Every time I led a pitch process, I usually found very few of my marketing colleagues had any experience of doing it. Particularly with regard to international pitches. I know it is not a popular view amongst agencies, but this is where the procurement people and intermediaries like AAR and The Observatory are worth their weight in gold. Their expertise, and project management skills, are absolutely vital in helping to steer the process in a way that is as positive and fair as possible for all parties.

The timetable, evaluation criteria and commercial objectives are where the procurement team and marketing consultancies provide a solid framework, and it is precisely designed to lead to a good outcome. I appreciate that doesn’t protect agencies from poor behaviour and decision-making. But it is people, not the process, that wastes time, energy and money.

Improving the process for everyone

So where do we go from here if this unsatisfactory cycle is to be broken to the benefit of clients and agencies?

First of all, I would suggest that agencies need to be far more assertive in what they want from clients during the process than I ever experienced, including being paid if that is so important.

Secondly, I think agency leaders need to take a long hard look at how they are using their precious resource of talented people and stop blaming clients for the choices they are making about their business model and how they are choosing to pitch.

Thirdly, we have seen from Uber and Airbnb the impact of ratings and reviews as a mechanism for rewarding those who behave in line with contracted commercial expectations. I would publish rankings of the best and worst clients and agencies to work with. I suspect the experience is consistent, whether it is with regard to behaviour in pitches or in an ongoing relationship. It would help agencies evaluate whether a client has business an agency even wants to win.

It has to be said that those of us who want to build long term partnerships with agencies, and improve working relationships, don’t currently have much of an incentive not to put their business up for pitch pretty regularly.
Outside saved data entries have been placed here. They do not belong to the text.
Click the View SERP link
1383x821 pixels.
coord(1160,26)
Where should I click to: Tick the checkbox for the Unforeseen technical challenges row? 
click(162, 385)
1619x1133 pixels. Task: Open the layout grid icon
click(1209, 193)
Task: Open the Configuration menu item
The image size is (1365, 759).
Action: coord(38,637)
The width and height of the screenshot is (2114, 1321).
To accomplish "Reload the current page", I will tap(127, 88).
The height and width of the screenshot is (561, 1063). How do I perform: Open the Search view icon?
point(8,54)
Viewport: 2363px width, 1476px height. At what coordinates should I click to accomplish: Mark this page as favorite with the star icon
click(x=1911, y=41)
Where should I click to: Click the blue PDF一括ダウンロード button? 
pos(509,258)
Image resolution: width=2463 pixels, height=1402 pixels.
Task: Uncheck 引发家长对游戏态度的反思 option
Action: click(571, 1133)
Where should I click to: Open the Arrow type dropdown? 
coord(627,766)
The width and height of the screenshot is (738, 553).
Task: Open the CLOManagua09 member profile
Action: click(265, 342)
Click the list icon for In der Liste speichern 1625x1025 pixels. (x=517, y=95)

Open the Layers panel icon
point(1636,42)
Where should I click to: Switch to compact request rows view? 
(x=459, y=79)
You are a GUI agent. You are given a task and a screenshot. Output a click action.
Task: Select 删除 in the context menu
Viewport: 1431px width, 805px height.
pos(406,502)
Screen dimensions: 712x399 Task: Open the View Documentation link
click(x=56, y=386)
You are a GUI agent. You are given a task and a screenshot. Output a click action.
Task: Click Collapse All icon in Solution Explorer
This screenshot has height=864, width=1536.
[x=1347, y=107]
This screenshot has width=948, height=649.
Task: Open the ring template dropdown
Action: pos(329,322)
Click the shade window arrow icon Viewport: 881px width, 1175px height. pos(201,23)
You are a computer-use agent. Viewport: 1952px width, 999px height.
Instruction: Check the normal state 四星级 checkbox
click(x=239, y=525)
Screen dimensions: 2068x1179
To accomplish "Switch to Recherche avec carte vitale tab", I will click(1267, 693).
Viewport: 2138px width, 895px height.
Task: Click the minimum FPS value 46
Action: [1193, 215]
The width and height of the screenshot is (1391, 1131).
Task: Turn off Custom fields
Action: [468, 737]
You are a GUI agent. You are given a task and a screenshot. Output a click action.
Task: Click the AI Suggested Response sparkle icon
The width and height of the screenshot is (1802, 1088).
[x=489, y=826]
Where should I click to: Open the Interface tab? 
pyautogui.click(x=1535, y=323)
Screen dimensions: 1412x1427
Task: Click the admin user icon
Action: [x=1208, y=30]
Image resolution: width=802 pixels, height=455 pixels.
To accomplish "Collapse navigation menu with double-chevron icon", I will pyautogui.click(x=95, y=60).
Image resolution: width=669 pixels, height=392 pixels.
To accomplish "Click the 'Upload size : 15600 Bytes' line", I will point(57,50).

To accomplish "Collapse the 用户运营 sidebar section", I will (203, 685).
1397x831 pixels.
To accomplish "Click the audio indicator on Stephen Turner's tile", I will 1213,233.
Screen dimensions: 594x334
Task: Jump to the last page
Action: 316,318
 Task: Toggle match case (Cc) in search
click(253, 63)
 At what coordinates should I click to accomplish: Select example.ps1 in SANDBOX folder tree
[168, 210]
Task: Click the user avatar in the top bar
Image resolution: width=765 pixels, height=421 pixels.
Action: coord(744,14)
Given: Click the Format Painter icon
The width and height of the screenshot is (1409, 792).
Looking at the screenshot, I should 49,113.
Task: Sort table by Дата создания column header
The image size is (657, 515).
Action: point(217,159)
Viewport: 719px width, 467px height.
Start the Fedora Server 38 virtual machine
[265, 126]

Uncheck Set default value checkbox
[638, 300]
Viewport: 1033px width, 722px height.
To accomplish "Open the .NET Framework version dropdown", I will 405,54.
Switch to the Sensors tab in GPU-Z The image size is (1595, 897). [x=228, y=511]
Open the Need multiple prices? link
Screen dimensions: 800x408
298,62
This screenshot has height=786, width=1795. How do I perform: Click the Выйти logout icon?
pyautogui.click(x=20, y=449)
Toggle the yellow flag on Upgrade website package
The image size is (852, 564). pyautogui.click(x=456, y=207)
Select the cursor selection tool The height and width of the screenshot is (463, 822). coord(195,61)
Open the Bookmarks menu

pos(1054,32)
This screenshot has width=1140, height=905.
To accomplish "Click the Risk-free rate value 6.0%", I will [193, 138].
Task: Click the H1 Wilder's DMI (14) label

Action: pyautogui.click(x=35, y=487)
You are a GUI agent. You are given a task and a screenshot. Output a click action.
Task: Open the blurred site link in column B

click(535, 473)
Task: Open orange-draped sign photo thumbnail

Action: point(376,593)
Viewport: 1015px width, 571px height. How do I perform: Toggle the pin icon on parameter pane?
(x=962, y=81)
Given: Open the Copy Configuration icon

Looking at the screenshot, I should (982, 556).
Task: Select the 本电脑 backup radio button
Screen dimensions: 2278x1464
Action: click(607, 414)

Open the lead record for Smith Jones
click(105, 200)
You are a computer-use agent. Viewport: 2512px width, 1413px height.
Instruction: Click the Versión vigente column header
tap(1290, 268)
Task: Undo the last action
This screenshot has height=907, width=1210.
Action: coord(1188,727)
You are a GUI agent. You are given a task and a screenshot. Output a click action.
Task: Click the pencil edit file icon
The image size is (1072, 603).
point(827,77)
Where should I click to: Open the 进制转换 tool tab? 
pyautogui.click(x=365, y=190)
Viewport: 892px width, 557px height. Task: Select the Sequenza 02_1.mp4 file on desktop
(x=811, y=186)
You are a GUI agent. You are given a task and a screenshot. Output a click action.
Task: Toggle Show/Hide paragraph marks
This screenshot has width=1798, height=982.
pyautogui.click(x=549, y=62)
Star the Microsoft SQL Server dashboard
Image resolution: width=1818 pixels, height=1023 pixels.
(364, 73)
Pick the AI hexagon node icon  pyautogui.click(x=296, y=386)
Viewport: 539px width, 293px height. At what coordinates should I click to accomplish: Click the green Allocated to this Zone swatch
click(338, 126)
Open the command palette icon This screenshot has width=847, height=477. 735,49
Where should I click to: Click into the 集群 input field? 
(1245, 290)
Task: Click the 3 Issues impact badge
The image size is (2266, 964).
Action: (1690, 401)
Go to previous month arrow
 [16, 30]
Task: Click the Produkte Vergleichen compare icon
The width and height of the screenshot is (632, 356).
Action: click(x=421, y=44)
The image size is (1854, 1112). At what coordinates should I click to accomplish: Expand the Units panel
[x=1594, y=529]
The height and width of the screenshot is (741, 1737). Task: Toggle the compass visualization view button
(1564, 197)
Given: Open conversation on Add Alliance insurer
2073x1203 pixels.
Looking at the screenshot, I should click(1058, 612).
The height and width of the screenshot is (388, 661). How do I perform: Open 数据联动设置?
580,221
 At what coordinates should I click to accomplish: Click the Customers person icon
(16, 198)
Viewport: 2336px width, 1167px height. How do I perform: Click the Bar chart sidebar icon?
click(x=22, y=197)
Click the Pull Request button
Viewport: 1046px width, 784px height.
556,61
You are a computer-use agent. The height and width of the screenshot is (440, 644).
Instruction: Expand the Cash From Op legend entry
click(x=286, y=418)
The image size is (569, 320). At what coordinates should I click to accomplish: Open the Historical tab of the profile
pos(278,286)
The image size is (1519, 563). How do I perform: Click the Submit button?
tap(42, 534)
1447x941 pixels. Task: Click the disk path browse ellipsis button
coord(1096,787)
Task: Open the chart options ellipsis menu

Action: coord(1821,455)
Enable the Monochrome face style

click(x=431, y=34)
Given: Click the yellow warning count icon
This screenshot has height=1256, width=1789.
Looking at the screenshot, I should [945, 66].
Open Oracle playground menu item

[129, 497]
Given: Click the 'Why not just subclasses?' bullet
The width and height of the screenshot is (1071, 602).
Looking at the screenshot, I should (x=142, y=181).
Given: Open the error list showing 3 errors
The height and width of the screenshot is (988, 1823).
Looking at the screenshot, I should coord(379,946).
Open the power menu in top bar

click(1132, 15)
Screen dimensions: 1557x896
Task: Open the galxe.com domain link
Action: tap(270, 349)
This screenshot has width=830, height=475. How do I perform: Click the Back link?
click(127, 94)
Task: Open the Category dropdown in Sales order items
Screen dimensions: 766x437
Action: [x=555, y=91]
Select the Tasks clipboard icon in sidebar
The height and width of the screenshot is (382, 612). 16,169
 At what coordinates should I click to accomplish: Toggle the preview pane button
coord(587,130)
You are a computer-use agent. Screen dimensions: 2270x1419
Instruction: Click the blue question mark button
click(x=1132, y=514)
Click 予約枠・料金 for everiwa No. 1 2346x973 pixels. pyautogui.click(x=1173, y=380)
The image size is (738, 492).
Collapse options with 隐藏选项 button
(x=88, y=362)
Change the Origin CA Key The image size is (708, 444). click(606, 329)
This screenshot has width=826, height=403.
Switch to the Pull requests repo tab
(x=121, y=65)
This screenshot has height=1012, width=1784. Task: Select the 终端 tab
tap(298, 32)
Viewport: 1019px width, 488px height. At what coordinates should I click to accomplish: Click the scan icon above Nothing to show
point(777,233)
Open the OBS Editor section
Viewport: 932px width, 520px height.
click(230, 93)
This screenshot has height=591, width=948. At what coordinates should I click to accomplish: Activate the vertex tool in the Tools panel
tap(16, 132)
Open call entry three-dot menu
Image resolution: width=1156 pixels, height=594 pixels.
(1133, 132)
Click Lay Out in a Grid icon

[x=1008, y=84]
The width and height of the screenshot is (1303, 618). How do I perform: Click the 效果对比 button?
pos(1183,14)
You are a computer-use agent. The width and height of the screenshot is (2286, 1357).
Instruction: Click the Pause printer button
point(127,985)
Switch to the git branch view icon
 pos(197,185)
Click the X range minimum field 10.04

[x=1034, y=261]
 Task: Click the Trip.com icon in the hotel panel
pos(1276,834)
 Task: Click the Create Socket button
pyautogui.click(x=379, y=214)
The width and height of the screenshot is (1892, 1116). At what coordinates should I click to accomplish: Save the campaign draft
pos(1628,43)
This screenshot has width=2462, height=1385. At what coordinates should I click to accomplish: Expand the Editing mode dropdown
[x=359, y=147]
There is a big penalty for being loyal and not jostling for the agency’s best deals, talent and attention through the mechanism of pitching.

Jan Gooding is one of the UK’s best-known brand marketers, having worked with the likes of BT, British Gas, Diageo, Unilever and Aviva. She is also the chair of both PAMCo and LGBT equality charity Stonewall and the president of the Market Research Society. She writes for Mediatel each month.

@Jan_Gooding

DraytonBird, Founder, Drayton Bird Associates, on 21 Feb 2019
“When in the years before time began I ran an agency, clients generally tended to pay for pitches. One thing you can bet on. Somebody pays for them, one way or another. It has to come out of agency funds or clients' funds.”
KerryGlazer, CEO, AAR, on 24 Jan 2019
“Superb piece, Jan - full of insight, experience, and common-sense, a thoroughly excellent read.
Having observed this part of our industry practice on a daily basis for 22 years and asked clients to make small contributions to cover some small third party costs on countless occasions on behalf of pitching agencies (which most have been willing to do), I have concluded that the bigger challenge is finding a remuneration model that will not only incentivise the agency to give of their best and properly reward the talent they offer, but will also work for the brand owner in terms of being seen to buy well and efficiently when it comes to their agency partners. If the prize of winning delivers healthy financial growth and security to the agency in the short to medium term (and certainly before the client decides to review their account again), the cost of winning it becomes much less of an issue. Congratulations on the new regular column, Jan, and thank you so much for the very kind name-check!”